## Given request
Identify every line in the items below that contains the word "resolution", and copy each one in full. Case counts.

#### Stored data

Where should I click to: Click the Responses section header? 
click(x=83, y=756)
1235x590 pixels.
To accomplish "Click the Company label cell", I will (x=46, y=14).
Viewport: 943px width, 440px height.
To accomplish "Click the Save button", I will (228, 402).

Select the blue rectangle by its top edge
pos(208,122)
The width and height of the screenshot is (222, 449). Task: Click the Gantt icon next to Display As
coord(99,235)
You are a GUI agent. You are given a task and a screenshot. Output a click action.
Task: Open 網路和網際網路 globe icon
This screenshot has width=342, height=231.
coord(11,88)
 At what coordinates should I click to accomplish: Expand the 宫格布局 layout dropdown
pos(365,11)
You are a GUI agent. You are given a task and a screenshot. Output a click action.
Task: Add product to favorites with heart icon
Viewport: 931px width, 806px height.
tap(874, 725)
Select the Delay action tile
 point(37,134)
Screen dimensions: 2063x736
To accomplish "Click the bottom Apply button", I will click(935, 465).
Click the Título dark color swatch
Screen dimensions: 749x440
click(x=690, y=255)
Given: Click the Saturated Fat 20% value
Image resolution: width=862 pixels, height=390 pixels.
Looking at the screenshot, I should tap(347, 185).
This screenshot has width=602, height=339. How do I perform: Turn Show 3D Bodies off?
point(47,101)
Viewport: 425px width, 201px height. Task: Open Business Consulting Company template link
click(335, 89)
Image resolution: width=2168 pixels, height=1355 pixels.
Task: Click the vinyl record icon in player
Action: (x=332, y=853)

########

## Correct answer
Image resolution: width=862 pixels, height=390 pixels.
Image resolution: width=2168 pixels, height=1355 pixels.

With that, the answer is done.